Many of Hope’s other works show a similar interest in exploring the trust of being able to understand a painted figure as a coherent self. Tumbleweed centers around a mass of dog fur and grass, which almost gains coherency as two dogs rolling around in grass before breaking down into an indiscernible bundle of textures. Long Enough to Reach the Ground depicts several “horses,” or caricature horse masks and horse-fur-colored sheets draped over two humans. 

Hope explains that for them, sleepwalkers were a sort of inversion of the costumes in Long Enough to Reach the Ground because of the lack of intentionality and vulnerability of sleepwalking—and the potential embarrassment or horror at accidentally seeing someone’s body stripped of agency versus the overt humor of choosing to dress in horse costumes. The works pose perpendicular questions, serving as a reminder that despite our agency, bodily alienation can bubble up at any time. Hope describes the body as “the thing we know most intimately, but in some ways, don’t know at all.” 

In their studio, three small wood squares are filled with three faces, cropped close so there is only a sliver of their hair visible on either side of their cheeks. Hope reveals they are paintings of their doppelgangers. 

Painting doppelgangers was their way of working through the confusion of existing as a person who resembles others. They argue that both painting and living are fundamentally acts of mimicry—painting trafficks in the creation of resemblances, while living is learned performance of coherence where one adopts ways of presenting the self from observing others. This performance of coherence further distances the body as an unfamiliar object. 

Hope’s works are united by their questions of bodily legibility and the alienation involved in relating to a physical body at all. Rather than rendering the weirdness and interruptions of embodiment peripheral, Hope’s works center around them. Their personal investment in these questions are manifold. Hope tells me that they have experienced occasional simple partial seizure episodes since they were sixteen. For them, it manifests as experiencing deja vu and vertigo for whole days.

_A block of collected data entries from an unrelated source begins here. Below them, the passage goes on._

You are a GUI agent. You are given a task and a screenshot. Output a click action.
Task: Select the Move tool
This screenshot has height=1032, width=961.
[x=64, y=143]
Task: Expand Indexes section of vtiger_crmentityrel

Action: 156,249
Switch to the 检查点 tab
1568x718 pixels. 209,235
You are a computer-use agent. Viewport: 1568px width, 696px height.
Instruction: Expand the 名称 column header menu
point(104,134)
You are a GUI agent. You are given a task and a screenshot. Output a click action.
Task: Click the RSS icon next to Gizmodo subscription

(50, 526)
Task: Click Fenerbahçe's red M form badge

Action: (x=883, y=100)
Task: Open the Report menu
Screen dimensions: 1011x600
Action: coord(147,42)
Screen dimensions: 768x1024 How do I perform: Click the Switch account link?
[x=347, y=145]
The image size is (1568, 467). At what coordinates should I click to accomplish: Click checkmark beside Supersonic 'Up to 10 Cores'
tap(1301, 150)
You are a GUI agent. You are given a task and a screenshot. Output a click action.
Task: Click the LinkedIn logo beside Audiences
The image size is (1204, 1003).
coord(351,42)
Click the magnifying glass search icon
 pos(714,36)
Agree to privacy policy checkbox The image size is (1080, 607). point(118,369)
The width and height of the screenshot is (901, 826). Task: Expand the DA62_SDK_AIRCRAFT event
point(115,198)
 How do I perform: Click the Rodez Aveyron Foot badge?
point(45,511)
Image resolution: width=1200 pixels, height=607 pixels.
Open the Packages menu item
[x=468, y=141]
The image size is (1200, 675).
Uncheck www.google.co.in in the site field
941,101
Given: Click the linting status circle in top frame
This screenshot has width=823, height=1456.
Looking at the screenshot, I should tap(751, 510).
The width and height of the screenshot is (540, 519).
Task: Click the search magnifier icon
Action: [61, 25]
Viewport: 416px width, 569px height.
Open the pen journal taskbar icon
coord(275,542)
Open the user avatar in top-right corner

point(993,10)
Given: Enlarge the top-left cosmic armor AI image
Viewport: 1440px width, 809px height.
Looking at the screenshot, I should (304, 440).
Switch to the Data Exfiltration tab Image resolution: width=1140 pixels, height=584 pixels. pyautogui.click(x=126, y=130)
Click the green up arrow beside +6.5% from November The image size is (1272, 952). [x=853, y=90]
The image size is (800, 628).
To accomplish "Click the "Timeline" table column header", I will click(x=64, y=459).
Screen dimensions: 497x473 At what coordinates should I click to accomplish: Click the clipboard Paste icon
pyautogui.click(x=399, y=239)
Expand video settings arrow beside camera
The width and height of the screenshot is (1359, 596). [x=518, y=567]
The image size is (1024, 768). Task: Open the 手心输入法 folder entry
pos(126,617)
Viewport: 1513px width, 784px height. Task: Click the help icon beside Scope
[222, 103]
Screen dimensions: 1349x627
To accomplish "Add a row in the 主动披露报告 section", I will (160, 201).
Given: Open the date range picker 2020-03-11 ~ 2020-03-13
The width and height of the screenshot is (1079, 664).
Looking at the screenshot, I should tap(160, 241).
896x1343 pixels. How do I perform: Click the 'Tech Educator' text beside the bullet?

The seizures are not dangerous or painful, but Hope describes them as a “rupture” in their selfhood, where they experience a “depersonalization” and “flickering of coherence.” 

Their works rely on uncertainty, and through it, viewers can find a kernel of whatever we might call meaning or truth—not as something static, but something that must be sustained through our own efforts. The surreal scenes in Parasympathy and Autonom-nom-nomic System open a different plane for understanding how we perceive other bodies, relate to our own, and occupy external spaces. 

Hope’s ambiguous brushy shapes and spectral layers allow for what they refer to as “a sort of psychoanalytic slip of the tongue, or the expression of the unconscious in the visual form.” Their works demand that the viewers project themselves into what they are seeing—a demand to take up the work for themselves—again and again and again.